For instance, in filetype.vim, I have:

au BufRead,BufNewFile *.cir setfiletype spice
au BufRead,BufNewFile *.sp setfiletype spice
au BufRead,BufNewFile *.spice setfiletype spice

I thought maybe I could add a BufNewFile autocommand in the ftplugin file for this filetype, like this:

echo "Spice file."
au BufNewFile <buffer> echo "New spice file!"

But when I create a new file, e.g., "test.cir", it doesn't run the auto-command. It runs other commands in the ftplugin file (for instance, I get the "Spice file." echo) but not the autocommand.

Alternatively, if there's some way in vimscript that I can tell whether or not a file is new, then I could run the commands directly in the ftplugin, conditioned on whether or not it is new.

Was it helpful?

Solution

That BufNewFile autocommand in the ftplugin file doesn't work, because the event order is wrong. BufNewFile triggers FileType, not the other way around.

You could split the au BufRead,BufNewFile into two separate commands, and set a buffer-local variable b:isNew in the first.
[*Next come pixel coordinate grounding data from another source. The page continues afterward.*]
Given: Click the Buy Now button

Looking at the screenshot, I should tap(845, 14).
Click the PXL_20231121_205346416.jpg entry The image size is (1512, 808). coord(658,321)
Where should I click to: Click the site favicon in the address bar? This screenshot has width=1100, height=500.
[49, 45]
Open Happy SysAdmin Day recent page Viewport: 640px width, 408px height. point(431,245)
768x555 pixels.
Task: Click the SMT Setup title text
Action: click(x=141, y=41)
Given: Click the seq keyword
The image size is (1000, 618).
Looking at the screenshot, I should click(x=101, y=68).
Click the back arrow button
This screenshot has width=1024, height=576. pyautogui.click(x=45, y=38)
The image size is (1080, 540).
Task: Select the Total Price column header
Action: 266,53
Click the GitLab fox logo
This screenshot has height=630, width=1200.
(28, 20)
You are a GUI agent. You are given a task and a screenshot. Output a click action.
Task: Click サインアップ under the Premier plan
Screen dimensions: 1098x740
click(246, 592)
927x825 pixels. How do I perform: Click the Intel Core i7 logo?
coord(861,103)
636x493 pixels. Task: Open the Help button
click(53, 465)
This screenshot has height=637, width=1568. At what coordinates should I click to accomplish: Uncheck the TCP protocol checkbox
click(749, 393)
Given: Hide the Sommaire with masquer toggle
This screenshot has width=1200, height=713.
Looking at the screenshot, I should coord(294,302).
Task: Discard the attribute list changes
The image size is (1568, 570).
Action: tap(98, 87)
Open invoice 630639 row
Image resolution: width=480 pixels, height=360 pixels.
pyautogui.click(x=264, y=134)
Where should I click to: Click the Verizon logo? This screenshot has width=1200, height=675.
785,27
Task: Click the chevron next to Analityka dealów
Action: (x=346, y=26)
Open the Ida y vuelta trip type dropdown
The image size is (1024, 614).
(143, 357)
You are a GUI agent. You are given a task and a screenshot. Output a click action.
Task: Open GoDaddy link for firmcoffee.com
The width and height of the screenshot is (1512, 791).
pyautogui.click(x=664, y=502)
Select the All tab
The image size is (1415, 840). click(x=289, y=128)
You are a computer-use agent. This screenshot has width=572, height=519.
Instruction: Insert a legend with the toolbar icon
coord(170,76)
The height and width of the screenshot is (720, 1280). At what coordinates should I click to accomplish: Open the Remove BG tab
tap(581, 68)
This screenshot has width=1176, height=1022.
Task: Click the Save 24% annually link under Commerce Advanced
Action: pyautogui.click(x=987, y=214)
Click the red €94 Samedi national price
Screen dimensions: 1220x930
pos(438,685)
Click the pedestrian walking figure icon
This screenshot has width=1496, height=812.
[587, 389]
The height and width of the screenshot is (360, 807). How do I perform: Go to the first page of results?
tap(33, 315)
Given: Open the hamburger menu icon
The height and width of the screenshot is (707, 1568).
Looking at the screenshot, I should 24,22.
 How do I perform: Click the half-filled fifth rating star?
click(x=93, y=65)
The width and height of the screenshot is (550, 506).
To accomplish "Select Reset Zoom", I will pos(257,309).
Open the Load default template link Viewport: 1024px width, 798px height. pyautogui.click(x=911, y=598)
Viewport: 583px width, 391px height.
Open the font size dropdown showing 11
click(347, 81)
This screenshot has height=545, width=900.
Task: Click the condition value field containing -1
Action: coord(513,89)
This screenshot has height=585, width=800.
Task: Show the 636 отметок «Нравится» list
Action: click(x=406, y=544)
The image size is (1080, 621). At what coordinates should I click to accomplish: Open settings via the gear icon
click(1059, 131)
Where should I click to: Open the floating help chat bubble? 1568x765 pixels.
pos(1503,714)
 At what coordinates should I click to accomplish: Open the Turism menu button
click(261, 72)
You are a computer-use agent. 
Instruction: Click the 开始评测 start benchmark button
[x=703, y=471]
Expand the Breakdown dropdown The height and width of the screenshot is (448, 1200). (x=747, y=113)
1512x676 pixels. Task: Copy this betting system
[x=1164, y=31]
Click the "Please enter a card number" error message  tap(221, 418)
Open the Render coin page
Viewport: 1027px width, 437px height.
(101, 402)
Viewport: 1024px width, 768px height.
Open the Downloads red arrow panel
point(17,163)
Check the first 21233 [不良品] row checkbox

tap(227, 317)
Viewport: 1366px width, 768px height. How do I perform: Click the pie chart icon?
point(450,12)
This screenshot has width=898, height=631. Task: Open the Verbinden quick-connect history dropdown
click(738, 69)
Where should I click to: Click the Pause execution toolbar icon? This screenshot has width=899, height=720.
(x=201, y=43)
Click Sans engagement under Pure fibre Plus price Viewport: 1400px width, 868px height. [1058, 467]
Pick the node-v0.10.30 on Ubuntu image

But I think it's indeed easiest to check in your ftplugin whether the file is new or not. As this depends on whether the edited file already exists on disk, a simple conditional like this should do:

if filereadable(expand('%'))
    " BufRead
else
    " BufNewFile
endif

OTHER TIPS

The following autocommand should be enough to set the filetype based on those three extensions:

autocmd BufRead,BufNewFile *.{cir,sp,spice} setlocal filetype=spice

Once that autocommand is executed, the FileType event is triggered and Vim knows you are editing a file of filetype spice: you are free to put whatever fancy options/mappings you want in ~/.vim/ftplugin/spice.vim:

setlocal tabstop=23
nnoremap <buffer> <F7> :echo "Woot!"<CR>

Something is not clear, though: do you want to perform a specific action when you create a "spice" buffer or are you unclear about how to define your filetype?